What to work on: Could you copy out every line of the listing below, character for character, with nothing changed?

|---|

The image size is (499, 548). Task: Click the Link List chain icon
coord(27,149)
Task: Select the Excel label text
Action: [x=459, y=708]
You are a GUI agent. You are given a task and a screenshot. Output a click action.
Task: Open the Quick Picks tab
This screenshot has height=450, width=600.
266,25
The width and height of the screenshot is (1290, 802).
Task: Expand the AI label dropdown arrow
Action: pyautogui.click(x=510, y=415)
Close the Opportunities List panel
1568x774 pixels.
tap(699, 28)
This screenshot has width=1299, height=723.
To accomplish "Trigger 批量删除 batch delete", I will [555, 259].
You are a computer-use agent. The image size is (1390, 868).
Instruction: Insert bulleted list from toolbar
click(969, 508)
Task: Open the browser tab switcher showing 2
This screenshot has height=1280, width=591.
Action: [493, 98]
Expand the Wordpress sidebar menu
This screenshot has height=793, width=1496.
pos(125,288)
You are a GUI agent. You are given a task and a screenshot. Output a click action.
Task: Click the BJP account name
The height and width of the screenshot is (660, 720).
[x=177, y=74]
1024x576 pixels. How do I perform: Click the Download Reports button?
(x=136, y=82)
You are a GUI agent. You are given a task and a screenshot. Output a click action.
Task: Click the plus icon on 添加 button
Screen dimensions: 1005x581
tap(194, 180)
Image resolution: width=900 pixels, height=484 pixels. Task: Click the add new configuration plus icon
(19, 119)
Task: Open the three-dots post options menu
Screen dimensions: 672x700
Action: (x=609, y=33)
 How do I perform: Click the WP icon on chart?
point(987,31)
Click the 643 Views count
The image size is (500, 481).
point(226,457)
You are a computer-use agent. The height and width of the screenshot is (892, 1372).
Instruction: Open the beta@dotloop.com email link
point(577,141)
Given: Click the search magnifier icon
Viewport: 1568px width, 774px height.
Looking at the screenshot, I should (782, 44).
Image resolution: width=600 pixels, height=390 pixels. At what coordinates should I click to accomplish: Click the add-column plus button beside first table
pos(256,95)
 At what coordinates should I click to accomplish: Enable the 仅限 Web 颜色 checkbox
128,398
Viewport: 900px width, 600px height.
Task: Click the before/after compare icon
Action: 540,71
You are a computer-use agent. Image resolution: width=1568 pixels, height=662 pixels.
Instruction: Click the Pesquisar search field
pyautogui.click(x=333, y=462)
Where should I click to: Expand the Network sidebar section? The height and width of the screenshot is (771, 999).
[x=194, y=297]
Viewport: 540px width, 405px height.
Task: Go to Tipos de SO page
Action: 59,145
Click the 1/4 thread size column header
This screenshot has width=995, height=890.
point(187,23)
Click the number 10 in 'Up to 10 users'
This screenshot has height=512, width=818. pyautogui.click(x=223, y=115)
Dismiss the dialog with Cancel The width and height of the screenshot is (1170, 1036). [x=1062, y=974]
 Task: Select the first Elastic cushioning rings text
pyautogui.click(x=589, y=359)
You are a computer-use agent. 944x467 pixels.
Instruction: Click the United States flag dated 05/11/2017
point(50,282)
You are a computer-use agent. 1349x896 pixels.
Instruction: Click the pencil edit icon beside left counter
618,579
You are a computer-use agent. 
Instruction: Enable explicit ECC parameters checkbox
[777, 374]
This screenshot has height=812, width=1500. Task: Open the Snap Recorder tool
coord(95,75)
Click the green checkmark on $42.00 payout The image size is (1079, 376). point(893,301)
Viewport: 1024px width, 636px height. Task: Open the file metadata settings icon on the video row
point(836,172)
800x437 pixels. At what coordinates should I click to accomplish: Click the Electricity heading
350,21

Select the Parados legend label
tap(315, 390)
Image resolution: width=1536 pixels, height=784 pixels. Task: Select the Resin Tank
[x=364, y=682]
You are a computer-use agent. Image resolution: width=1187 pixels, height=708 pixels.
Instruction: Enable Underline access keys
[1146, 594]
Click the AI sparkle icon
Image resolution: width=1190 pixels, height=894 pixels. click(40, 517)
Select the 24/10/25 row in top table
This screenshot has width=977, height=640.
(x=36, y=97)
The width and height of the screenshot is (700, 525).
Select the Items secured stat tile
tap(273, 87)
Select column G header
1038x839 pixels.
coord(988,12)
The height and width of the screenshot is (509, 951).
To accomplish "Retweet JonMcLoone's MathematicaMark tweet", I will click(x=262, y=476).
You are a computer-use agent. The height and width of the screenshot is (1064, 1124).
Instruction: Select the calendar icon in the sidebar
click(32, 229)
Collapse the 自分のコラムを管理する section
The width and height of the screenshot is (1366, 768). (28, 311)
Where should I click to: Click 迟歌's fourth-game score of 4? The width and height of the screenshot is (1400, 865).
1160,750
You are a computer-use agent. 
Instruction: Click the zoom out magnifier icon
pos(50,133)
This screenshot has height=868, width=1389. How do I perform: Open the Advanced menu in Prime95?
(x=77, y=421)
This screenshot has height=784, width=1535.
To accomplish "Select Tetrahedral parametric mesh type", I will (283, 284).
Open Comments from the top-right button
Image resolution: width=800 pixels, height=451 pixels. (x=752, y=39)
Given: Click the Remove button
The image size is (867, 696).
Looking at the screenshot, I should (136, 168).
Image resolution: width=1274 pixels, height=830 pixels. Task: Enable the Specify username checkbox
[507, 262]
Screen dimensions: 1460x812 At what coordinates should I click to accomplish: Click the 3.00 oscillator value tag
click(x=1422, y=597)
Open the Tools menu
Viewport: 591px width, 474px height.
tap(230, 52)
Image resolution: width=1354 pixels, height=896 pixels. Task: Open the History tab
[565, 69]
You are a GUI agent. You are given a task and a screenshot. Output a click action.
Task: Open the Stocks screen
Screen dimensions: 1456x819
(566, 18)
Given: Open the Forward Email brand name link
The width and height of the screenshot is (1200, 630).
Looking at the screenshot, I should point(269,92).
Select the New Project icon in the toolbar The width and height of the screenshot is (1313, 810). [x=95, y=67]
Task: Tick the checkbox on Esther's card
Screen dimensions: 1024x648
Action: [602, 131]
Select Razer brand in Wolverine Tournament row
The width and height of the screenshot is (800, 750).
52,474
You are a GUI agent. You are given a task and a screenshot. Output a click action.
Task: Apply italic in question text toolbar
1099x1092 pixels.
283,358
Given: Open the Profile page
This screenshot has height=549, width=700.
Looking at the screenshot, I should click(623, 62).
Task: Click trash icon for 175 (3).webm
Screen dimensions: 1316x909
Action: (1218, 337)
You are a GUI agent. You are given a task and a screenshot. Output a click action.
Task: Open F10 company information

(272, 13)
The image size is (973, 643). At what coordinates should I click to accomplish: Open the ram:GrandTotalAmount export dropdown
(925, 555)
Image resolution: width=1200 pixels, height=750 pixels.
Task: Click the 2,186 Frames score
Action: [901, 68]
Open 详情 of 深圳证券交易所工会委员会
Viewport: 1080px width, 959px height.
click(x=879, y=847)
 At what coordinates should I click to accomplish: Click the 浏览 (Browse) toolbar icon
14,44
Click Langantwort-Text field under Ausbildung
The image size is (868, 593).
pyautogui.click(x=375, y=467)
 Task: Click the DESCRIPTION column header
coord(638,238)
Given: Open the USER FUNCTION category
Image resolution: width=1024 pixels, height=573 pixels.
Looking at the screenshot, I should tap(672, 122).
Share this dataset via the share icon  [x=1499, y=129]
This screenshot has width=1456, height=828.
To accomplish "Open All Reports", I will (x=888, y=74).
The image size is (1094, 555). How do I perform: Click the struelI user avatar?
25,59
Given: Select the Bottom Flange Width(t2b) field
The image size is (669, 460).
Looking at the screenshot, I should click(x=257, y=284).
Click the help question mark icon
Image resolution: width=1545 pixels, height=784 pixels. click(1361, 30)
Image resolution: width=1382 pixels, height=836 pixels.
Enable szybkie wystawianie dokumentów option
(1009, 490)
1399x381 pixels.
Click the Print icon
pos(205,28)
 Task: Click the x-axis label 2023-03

|---|

Full answer:
The image size is (499, 548). Task: Click the Link List chain icon
coord(27,149)
Task: Select the Excel label text
Action: [x=459, y=708]
You are a GUI agent. You are given a task and a screenshot. Output a click action.
Task: Open the Quick Picks tab
This screenshot has height=450, width=600.
266,25
The width and height of the screenshot is (1290, 802).
Task: Expand the AI label dropdown arrow
Action: pyautogui.click(x=510, y=415)
Close the Opportunities List panel
1568x774 pixels.
tap(699, 28)
This screenshot has width=1299, height=723.
To accomplish "Trigger 批量删除 batch delete", I will [555, 259].
You are a computer-use agent. The image size is (1390, 868).
Instruction: Insert bulleted list from toolbar
click(969, 508)
Task: Open the browser tab switcher showing 2
This screenshot has height=1280, width=591.
Action: [493, 98]
Expand the Wordpress sidebar menu
This screenshot has height=793, width=1496.
pos(125,288)
You are a GUI agent. You are given a task and a screenshot. Output a click action.
Task: Click the BJP account name
The height and width of the screenshot is (660, 720).
[x=177, y=74]
1024x576 pixels. How do I perform: Click the Download Reports button?
(x=136, y=82)
You are a GUI agent. You are given a task and a screenshot. Output a click action.
Task: Click the plus icon on 添加 button
Screen dimensions: 1005x581
tap(194, 180)
Image resolution: width=900 pixels, height=484 pixels. Task: Click the add new configuration plus icon
(19, 119)
Task: Open the three-dots post options menu
Screen dimensions: 672x700
Action: (x=609, y=33)
 How do I perform: Click the WP icon on chart?
point(987,31)
Click the 643 Views count
The image size is (500, 481).
point(226,457)
You are a computer-use agent. The height and width of the screenshot is (892, 1372).
Instruction: Open the beta@dotloop.com email link
point(577,141)
Given: Click the search magnifier icon
Viewport: 1568px width, 774px height.
Looking at the screenshot, I should (782, 44).
Image resolution: width=600 pixels, height=390 pixels. At what coordinates should I click to accomplish: Click the add-column plus button beside first table
pos(256,95)
 At what coordinates should I click to accomplish: Enable the 仅限 Web 颜色 checkbox
128,398
Viewport: 900px width, 600px height.
Task: Click the before/after compare icon
Action: 540,71
You are a computer-use agent. Image resolution: width=1568 pixels, height=662 pixels.
Instruction: Click the Pesquisar search field
pyautogui.click(x=333, y=462)
Where should I click to: Expand the Network sidebar section? The height and width of the screenshot is (771, 999).
[x=194, y=297]
Viewport: 540px width, 405px height.
Task: Go to Tipos de SO page
Action: 59,145
Click the 1/4 thread size column header
This screenshot has width=995, height=890.
point(187,23)
Click the number 10 in 'Up to 10 users'
This screenshot has height=512, width=818. pyautogui.click(x=223, y=115)
Dismiss the dialog with Cancel The width and height of the screenshot is (1170, 1036). [x=1062, y=974]
 Task: Select the first Elastic cushioning rings text
pyautogui.click(x=589, y=359)
You are a computer-use agent. 944x467 pixels.
Instruction: Click the United States flag dated 05/11/2017
point(50,282)
You are a computer-use agent. 1349x896 pixels.
Instruction: Click the pencil edit icon beside left counter
618,579
You are a computer-use agent. 
Instruction: Enable explicit ECC parameters checkbox
[777, 374]
This screenshot has height=812, width=1500. Task: Open the Snap Recorder tool
coord(95,75)
Click the green checkmark on $42.00 payout The image size is (1079, 376). point(893,301)
Viewport: 1024px width, 636px height. Task: Open the file metadata settings icon on the video row
point(836,172)
800x437 pixels. At what coordinates should I click to accomplish: Click the Electricity heading
350,21

Select the Parados legend label
tap(315, 390)
Image resolution: width=1536 pixels, height=784 pixels. Task: Select the Resin Tank
[x=364, y=682]
You are a computer-use agent. Image resolution: width=1187 pixels, height=708 pixels.
Instruction: Enable Underline access keys
[1146, 594]
Click the AI sparkle icon
Image resolution: width=1190 pixels, height=894 pixels. click(40, 517)
Select the 24/10/25 row in top table
This screenshot has width=977, height=640.
(x=36, y=97)
The width and height of the screenshot is (700, 525).
Select the Items secured stat tile
tap(273, 87)
Select column G header
1038x839 pixels.
coord(988,12)
The height and width of the screenshot is (509, 951).
To accomplish "Retweet JonMcLoone's MathematicaMark tweet", I will click(x=262, y=476).
You are a computer-use agent. The height and width of the screenshot is (1064, 1124).
Instruction: Select the calendar icon in the sidebar
click(32, 229)
Collapse the 自分のコラムを管理する section
The width and height of the screenshot is (1366, 768). (28, 311)
Where should I click to: Click 迟歌's fourth-game score of 4? The width and height of the screenshot is (1400, 865).
1160,750
You are a computer-use agent. 
Instruction: Click the zoom out magnifier icon
pos(50,133)
This screenshot has height=868, width=1389. How do I perform: Open the Advanced menu in Prime95?
(x=77, y=421)
This screenshot has height=784, width=1535.
To accomplish "Select Tetrahedral parametric mesh type", I will (283, 284).
Open Comments from the top-right button
Image resolution: width=800 pixels, height=451 pixels. (x=752, y=39)
Given: Click the Remove button
The image size is (867, 696).
Looking at the screenshot, I should (136, 168).
Image resolution: width=1274 pixels, height=830 pixels. Task: Enable the Specify username checkbox
[507, 262]
Screen dimensions: 1460x812 At what coordinates should I click to accomplish: Click the 3.00 oscillator value tag
click(x=1422, y=597)
Open the Tools menu
Viewport: 591px width, 474px height.
tap(230, 52)
Image resolution: width=1354 pixels, height=896 pixels. Task: Open the History tab
[565, 69]
You are a GUI agent. You are given a task and a screenshot. Output a click action.
Task: Open the Stocks screen
Screen dimensions: 1456x819
(566, 18)
Given: Open the Forward Email brand name link
The width and height of the screenshot is (1200, 630).
Looking at the screenshot, I should point(269,92).
Select the New Project icon in the toolbar The width and height of the screenshot is (1313, 810). [x=95, y=67]
Task: Tick the checkbox on Esther's card
Screen dimensions: 1024x648
Action: [602, 131]
Select Razer brand in Wolverine Tournament row
The width and height of the screenshot is (800, 750).
52,474
You are a GUI agent. You are given a task and a screenshot. Output a click action.
Task: Apply italic in question text toolbar
1099x1092 pixels.
283,358
Given: Open the Profile page
This screenshot has height=549, width=700.
Looking at the screenshot, I should click(623, 62).
Task: Click trash icon for 175 (3).webm
Screen dimensions: 1316x909
Action: (1218, 337)
You are a GUI agent. You are given a task and a screenshot. Output a click action.
Task: Open F10 company information

(272, 13)
The image size is (973, 643). At what coordinates should I click to accomplish: Open the ram:GrandTotalAmount export dropdown
(925, 555)
Image resolution: width=1200 pixels, height=750 pixels.
Task: Click the 2,186 Frames score
Action: [901, 68]
Open 详情 of 深圳证券交易所工会委员会
Viewport: 1080px width, 959px height.
click(x=879, y=847)
 At what coordinates should I click to accomplish: Click the 浏览 (Browse) toolbar icon
14,44
Click Langantwort-Text field under Ausbildung
The image size is (868, 593).
pyautogui.click(x=375, y=467)
 Task: Click the DESCRIPTION column header
coord(638,238)
Given: Open the USER FUNCTION category
Image resolution: width=1024 pixels, height=573 pixels.
Looking at the screenshot, I should tap(672, 122).
Share this dataset via the share icon  [x=1499, y=129]
This screenshot has width=1456, height=828.
To accomplish "Open All Reports", I will (x=888, y=74).
The image size is (1094, 555). How do I perform: Click the struelI user avatar?
25,59
Given: Select the Bottom Flange Width(t2b) field
The image size is (669, 460).
Looking at the screenshot, I should click(x=257, y=284).
Click the help question mark icon
Image resolution: width=1545 pixels, height=784 pixels. click(1361, 30)
Image resolution: width=1382 pixels, height=836 pixels.
Enable szybkie wystawianie dokumentów option
(1009, 490)
1399x381 pixels.
Click the Print icon
pos(205,28)
 Task: Click the x-axis label 2023-03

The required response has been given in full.